The situation in Vietnam for people with PWS needs development. Children may  attend a facility, such as the Morning Star if their parents can afford the costs, but otherwise stay at home. There are no “special needs” schools in Vietnam. Lan reported that The Morning Star costs are much lower than most centres in Vietnam, and she adjusts the fees for those who are very poor. She receives no government funding, but her son-in-law has encouraged a group of his friends to sponsor some of the children to attend.

The children receive the therapies they require and life-skills training, such as dressing themselves and housework such as making the bed and cooking. The training rooms are small and closed in, but the children receive a high ratio of staff support, including one-to-one for sensory and speech therapy. Growth Hormone is available in Vietnam but at a cost for the families.

Bulgaria – March 2019: IPWSO expert Dr Susanne Blichfeldt was contacted by Dr Nikolinka Yordanova from Bulgaria, regarding a visit to Varna to attend a conference of families and professionals. We had already received some questions about two children with PWS there and were interested to follow this up. With the support of IPWSO, Susanne attended the meeting and played a major role in the event. 

Dr Blichfeldt was asked to give presentations with a focus on food and nutrition and neurology for an audience consisting of parents and professionals. Parents of children with PWS were also invited for an afternoon session and individual consultations with some of the families were facilitated.  For many parents it was the first time they had met other families affected by PWS

It is now possible to perform genetic testing for PWS in Bulgaria, all children can have growth hormone for free, but sleep studies are difficult to perform. Children are offered special education in school, and many have physiotherapy, the youngest in some cases have this every day, and for free.  For adults with PWS the situation is difficult. There are no PWS homes, so most people stay at home with their parents. Some people can go to day centres with other people with disabilities, but a big problem is that there is little or no support for the control of food. Management of difficult behaviour, also related to food, is a problem.

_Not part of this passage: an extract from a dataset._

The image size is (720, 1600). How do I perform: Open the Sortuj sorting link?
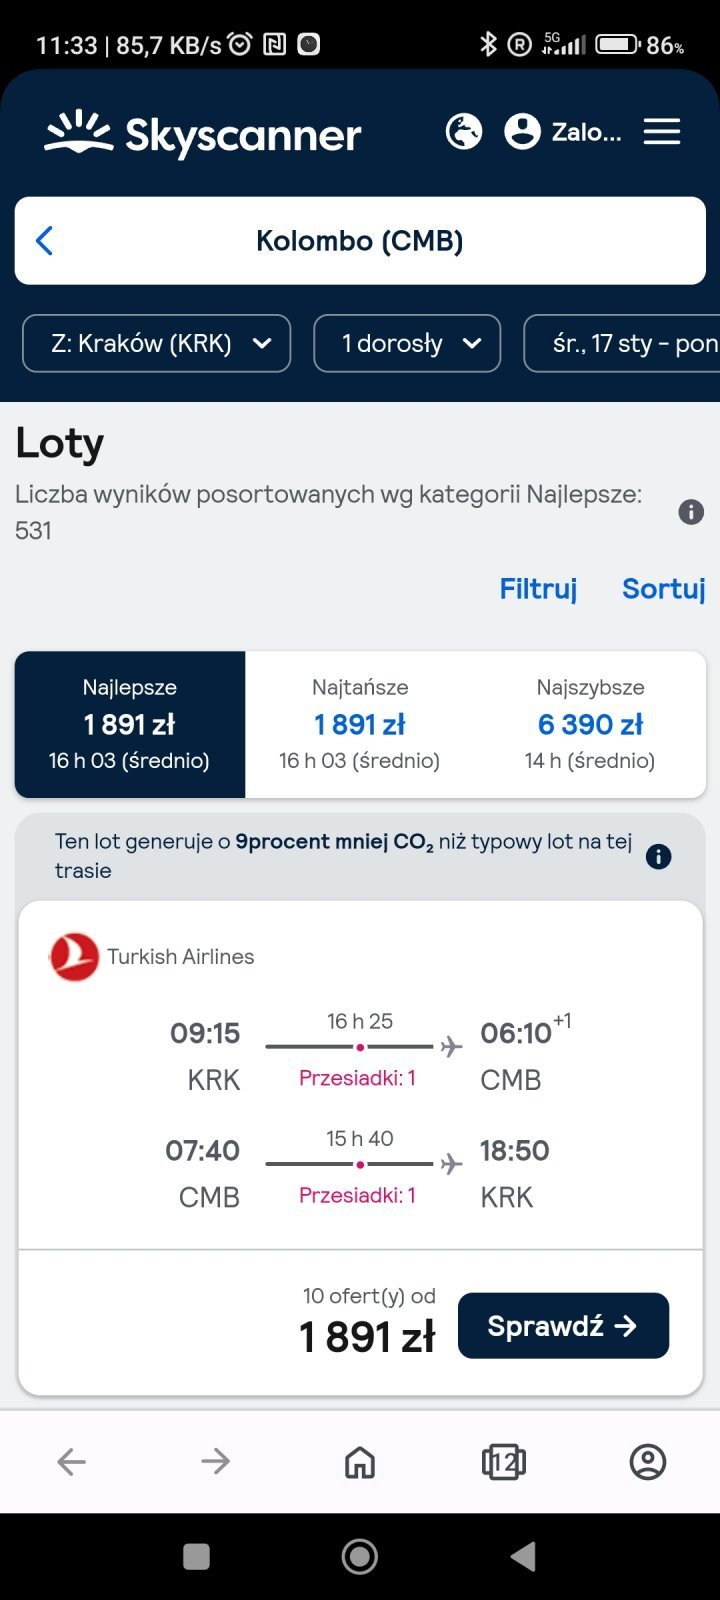(x=663, y=589)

In Varna, the hospital for children is also a centre for rare diseases and endocrinological problems and Professor Iotova and Dr Yordanova have developed a specialism in PWS. They inform other doctors in the hospital, have translated many articles from the IPWSO website into Bulgarian and they try to communicate about PWS to other hospitals in Bulgaria.

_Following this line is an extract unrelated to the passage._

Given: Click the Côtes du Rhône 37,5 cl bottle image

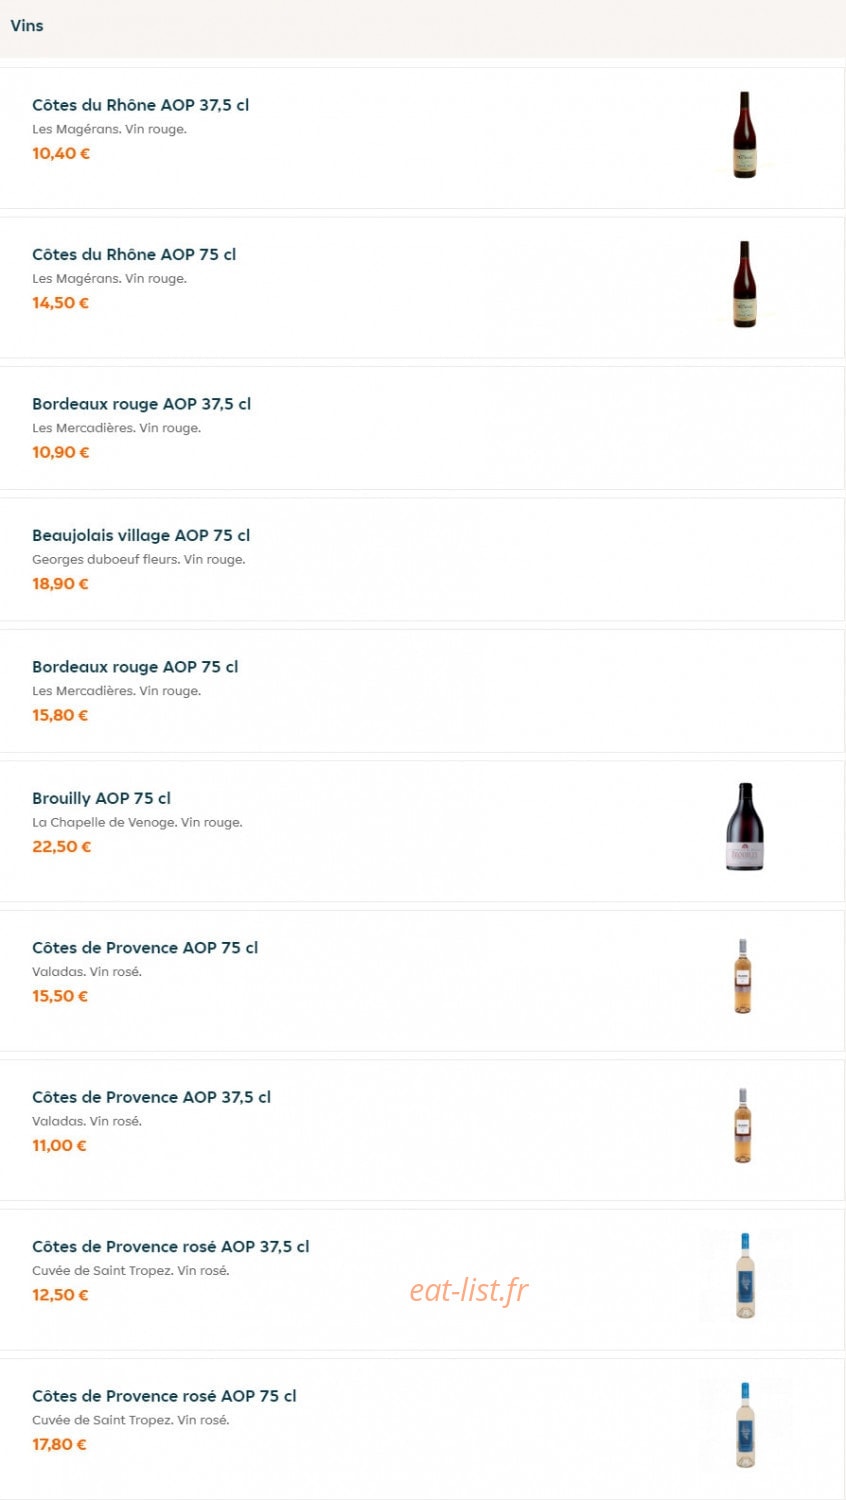Looking at the screenshot, I should coord(744,135).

Colombia – March 2019: In 2019 IPWSO and Friends of IPWSO (USA) gave financial support to the development of a conference held in Bogotá to discuss behavioural and metabolic disorders. Organised by the Colombian Prader-Willi Syndrome Association in partnership with other local bodies, the event was attended by 500 delegates from Colombia, Chile,  Guatemala, Panama and the USA and attracted international speakers from the USA, Spain and Chile as well as speakers from a wide range of professional backgrounds from Colombia.

Delegates came from the health, education and rehabilitation sectors and many associated professions. The conference helped the Colombian association to reach new families as well as professionals who will now work with them to support their activities.